I knew I was right when she came home that day in August in hysterics. I can still hear her strained voice, so desperate and raw I could've bawled.

"I can't do this anymore, Darry!" She sobbed as she sat in a heap in Soda's arms. When she said my name, it was like a plea for help. It broke my heart.

She told us that he had been hitting her for months, but she was too scared to do anything about it. Gently, we talked her through it, until finally she announced she was breaking things off with him. I was over the moon, thinking that he wouldn't be able to hurt her ever again.

I was terribly wrong.

I wished I could just wrap her in a bubble and keep her safe forever. She was too pure to be going through something like this, had too beautiful of a soul. She didn't deserve anything but the best, and sure didn't deserve to be a Greaser and my kid sister.

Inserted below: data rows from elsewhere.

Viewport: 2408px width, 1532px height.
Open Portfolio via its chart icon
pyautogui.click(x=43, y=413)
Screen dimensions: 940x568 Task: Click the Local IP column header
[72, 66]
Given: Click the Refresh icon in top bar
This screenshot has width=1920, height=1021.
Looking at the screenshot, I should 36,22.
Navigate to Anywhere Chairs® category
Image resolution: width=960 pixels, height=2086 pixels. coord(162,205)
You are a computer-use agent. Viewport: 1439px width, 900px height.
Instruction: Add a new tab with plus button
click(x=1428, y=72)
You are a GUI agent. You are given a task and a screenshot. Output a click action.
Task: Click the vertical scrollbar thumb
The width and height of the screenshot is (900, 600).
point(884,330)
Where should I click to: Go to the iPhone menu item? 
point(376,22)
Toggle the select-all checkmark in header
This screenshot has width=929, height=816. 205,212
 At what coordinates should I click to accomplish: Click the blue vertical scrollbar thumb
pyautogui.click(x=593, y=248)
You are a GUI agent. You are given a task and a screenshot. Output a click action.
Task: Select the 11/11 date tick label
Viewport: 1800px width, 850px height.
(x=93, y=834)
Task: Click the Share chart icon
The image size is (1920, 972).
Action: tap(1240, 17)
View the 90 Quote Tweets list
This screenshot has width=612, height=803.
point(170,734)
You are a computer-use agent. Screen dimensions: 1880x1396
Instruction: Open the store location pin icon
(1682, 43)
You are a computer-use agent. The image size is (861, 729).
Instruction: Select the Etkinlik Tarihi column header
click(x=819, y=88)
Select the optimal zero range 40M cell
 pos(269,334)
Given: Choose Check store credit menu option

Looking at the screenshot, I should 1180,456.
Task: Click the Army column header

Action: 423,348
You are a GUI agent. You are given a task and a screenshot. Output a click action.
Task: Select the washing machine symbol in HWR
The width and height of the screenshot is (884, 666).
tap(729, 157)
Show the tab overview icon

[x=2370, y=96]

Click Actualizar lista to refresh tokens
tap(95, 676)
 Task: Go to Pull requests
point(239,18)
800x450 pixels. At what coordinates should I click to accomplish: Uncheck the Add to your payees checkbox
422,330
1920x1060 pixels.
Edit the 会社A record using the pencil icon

She went to bed that night without saying so much as good night. Soda and Ponyboy looked at me sadly, as if begging me to do something. But I didn't know what to do. I was still just a kid, just 20. I didn't know anything about how to raise teenagers, much less how to deal with situations like this. Mom and Dad would know, not me.

And that night, as I laid in bed, I cried. I cried for the first time in years, letting out months of frustration and pain. "Why?" I asked quietly to the ceiling. "Why did you have to leave us? Why so soon?"

And for the first time ever, I prayed. I prayed to God for all of this to stop. I prayed for Cary to be okay again.

I prayed for Mom and Dad to come back.